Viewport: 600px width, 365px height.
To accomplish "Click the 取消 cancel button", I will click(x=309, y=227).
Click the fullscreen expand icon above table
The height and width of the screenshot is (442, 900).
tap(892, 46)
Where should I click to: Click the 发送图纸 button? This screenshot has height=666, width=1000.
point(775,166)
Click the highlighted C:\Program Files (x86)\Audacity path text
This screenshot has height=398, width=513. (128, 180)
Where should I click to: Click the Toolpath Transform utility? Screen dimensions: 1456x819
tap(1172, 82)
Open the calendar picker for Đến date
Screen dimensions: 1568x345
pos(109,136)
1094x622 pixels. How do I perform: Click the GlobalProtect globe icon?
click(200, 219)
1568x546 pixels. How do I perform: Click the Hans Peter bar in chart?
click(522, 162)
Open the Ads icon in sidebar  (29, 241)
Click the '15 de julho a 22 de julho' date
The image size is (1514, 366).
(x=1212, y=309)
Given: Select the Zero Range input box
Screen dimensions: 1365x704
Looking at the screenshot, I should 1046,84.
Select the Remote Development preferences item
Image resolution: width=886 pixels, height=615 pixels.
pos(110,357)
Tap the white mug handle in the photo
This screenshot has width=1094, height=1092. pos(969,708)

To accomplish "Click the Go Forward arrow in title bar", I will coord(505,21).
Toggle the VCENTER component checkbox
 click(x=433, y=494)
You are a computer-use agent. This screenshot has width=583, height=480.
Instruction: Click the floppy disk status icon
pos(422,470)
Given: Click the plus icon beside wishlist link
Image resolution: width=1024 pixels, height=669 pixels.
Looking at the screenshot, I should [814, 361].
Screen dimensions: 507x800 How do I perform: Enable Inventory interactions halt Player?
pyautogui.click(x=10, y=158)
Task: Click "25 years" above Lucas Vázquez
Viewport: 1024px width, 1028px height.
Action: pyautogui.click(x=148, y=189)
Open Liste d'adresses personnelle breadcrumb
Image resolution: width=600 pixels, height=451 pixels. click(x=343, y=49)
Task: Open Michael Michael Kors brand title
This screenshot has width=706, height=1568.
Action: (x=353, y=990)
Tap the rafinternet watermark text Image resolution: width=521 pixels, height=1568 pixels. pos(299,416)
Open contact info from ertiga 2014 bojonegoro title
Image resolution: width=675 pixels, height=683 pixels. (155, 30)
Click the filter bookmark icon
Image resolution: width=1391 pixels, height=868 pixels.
========================================
**Assignment**
Make an exact copy of every line from the one with "Where should I click to: Click the Toolpath" to the end of the data, with the first and last of those lines included.

**Exercise output**
Where should I click to: Click the Toolpath Transform utility? Screen dimensions: 1456x819
tap(1172, 82)
Open the calendar picker for Đến date
Screen dimensions: 1568x345
pos(109,136)
1094x622 pixels. How do I perform: Click the GlobalProtect globe icon?
click(200, 219)
1568x546 pixels. How do I perform: Click the Hans Peter bar in chart?
click(522, 162)
Open the Ads icon in sidebar  (29, 241)
Click the '15 de julho a 22 de julho' date
The image size is (1514, 366).
(x=1212, y=309)
Given: Select the Zero Range input box
Screen dimensions: 1365x704
Looking at the screenshot, I should 1046,84.
Select the Remote Development preferences item
Image resolution: width=886 pixels, height=615 pixels.
pos(110,357)
Tap the white mug handle in the photo
This screenshot has width=1094, height=1092. pos(969,708)

To accomplish "Click the Go Forward arrow in title bar", I will coord(505,21).
Toggle the VCENTER component checkbox
 click(x=433, y=494)
You are a computer-use agent. This screenshot has width=583, height=480.
Instruction: Click the floppy disk status icon
pos(422,470)
Given: Click the plus icon beside wishlist link
Image resolution: width=1024 pixels, height=669 pixels.
Looking at the screenshot, I should [814, 361].
Screen dimensions: 507x800 How do I perform: Enable Inventory interactions halt Player?
pyautogui.click(x=10, y=158)
Task: Click "25 years" above Lucas Vázquez
Viewport: 1024px width, 1028px height.
Action: pyautogui.click(x=148, y=189)
Open Liste d'adresses personnelle breadcrumb
Image resolution: width=600 pixels, height=451 pixels. click(x=343, y=49)
Task: Open Michael Michael Kors brand title
This screenshot has width=706, height=1568.
Action: (x=353, y=990)
Tap the rafinternet watermark text Image resolution: width=521 pixels, height=1568 pixels. pos(299,416)
Open contact info from ertiga 2014 bojonegoro title
Image resolution: width=675 pixels, height=683 pixels. (155, 30)
Click the filter bookmark icon
Image resolution: width=1391 pixels, height=868 pixels.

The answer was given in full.